INSTRUCTIONS TO FOLLOW | Using the listing below, set down exactly the lines starting at the line that contains "Click the 11,500 price axis label" and ending at the line that contains "This screenshot has width=1568, height=781.", both included, and no others.

DATA TO EXAMINE |

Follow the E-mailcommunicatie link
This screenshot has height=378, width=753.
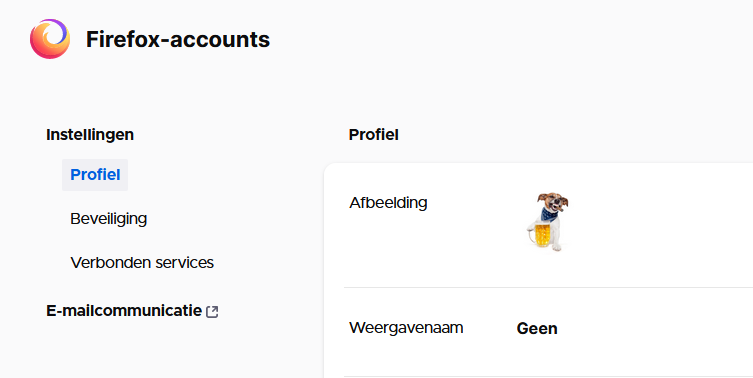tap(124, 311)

==

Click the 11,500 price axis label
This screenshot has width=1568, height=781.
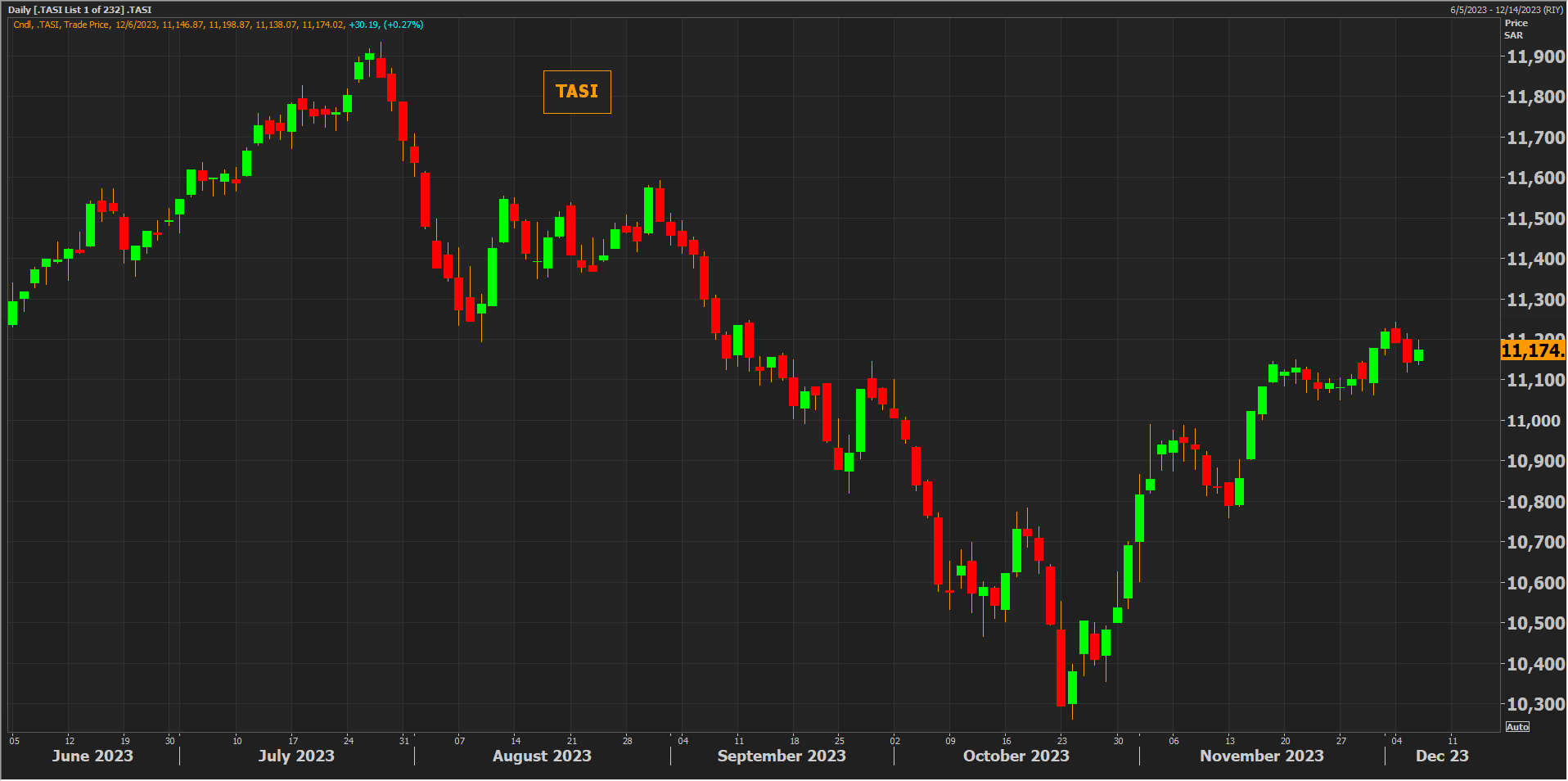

COMPLETED EXERCISE |
Click the 11,500 price axis label
This screenshot has width=1568, height=781.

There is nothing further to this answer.